§ Your goal:
What do the lines say from the one containing "Like the 他还是那么爱虎牙 comment" to the end of the records? Restate them word for word, and only those.
Dataset content Block Start
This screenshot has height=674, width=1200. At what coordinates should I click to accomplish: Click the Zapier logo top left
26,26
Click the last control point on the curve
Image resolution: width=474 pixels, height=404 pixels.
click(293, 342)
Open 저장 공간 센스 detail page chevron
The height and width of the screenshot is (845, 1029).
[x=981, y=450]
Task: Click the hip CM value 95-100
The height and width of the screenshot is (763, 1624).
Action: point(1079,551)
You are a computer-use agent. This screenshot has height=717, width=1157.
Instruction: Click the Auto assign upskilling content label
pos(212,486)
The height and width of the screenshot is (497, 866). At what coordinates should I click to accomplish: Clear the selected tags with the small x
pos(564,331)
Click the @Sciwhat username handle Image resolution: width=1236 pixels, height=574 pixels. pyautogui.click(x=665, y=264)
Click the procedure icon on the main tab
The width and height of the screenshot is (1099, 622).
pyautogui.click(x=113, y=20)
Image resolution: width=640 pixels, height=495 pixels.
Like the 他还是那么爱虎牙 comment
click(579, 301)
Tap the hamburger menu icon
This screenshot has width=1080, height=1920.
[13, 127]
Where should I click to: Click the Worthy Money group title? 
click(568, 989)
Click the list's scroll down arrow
Dataset content Block End
§ Response box:
Like the 他还是那么爱虎牙 comment
click(579, 301)
Tap the hamburger menu icon
This screenshot has width=1080, height=1920.
[13, 127]
Where should I click to: Click the Worthy Money group title? 
click(568, 989)
Click the list's scroll down arrow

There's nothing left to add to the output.